Lo que viene es imposible de predecir desde fuera. Las autocracias son frágiles de maneras que las métricas no captan, y la historia de Nicaragua está llena de sorpresas. Pero un inventario sobrio en el cumpleaños de Ortega constata que el Estado que construyó depende de una lealtad que debe comprarse o imponerse constantemente, y de un pacto familiar que invita a la rivalidad y al error. La construcción cuidadosa generó su propia fragilidad: una vez que conviertes a los ciudadanos en fantasmas y a las instituciones en cámaras de eco, pierdes la autocorrección que mantiene el poder a raya. Los errores se amplifican.

Si hay una ironía a los ochenta, es esta: el enemigo más feroz de Ortega nunca fue la oposición al otro lado del pasillo; fue el recuerdo de 1990, el horror de perder ante una coalición que solo coincidía en el cambio. La lenta desdemocratización perfeccionada a partir de 2007 se construyó para impedir que ese recuerdo volviera a hacerse realidad. En 2018, el recuerdo regresó, no en las urnas sino en las calles. El régimen lo ahogó con balas y leyes. La pregunta, mientras las velas se apagan y los hashtags se desvanecen, es si el país que aprendió a marchar una vez puede aprender a contar de nuevo.

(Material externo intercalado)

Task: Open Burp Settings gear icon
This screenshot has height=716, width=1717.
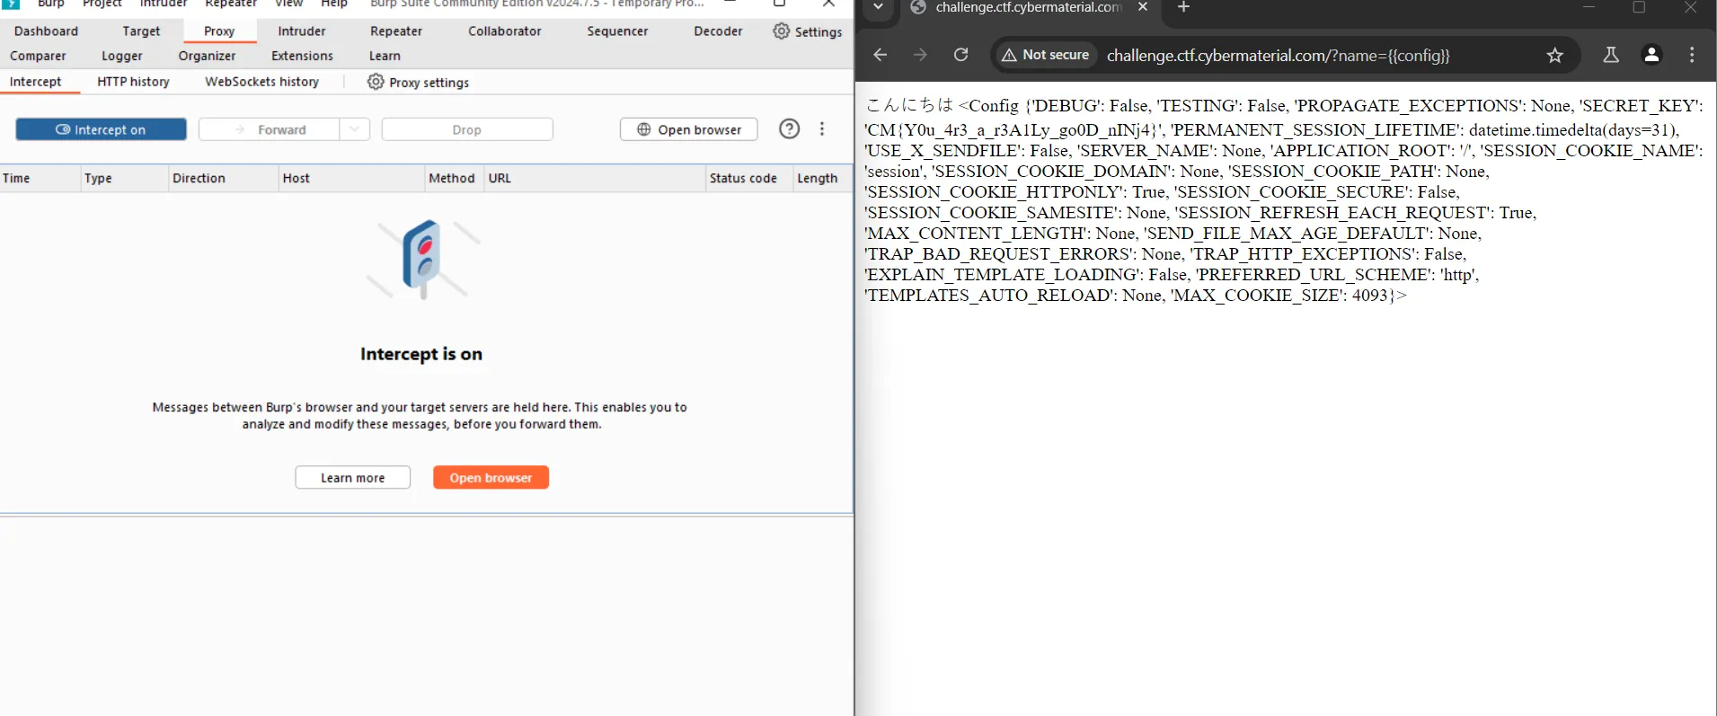Action: 781,31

Y la respuesta no llegará de un hashtag ni de una transmisión, ni de un viaje al extranjero ni de un retrato familiar. Llegará de si las instituciones que aún recuerdan su propósito, jueces que saben para qué sirve una constitución, mandos que recuerdan a quién sirven, docentes que se niegan a borrar la verdad del temario, logran encontrarse de nuevo. Llegará de si quienes se fueron pueden hablar con quienes se quedaron sin convertir cada conversación en una prueba. Llegará del trabajo silencioso que los regímenes autoritarios no pueden vigilar con eficacia: reconstruir la confianza, semilla a semilla, en cuartos pequeños.

El búnker puede aplazar ese trabajo. No puede abolirlo. El tiempo, el instrumento favorito de Ortega, corta en ambos sentidos. Él lo usó para adormecer los sentidos del país. Puede aún convertirse en la herramienta que los despierte.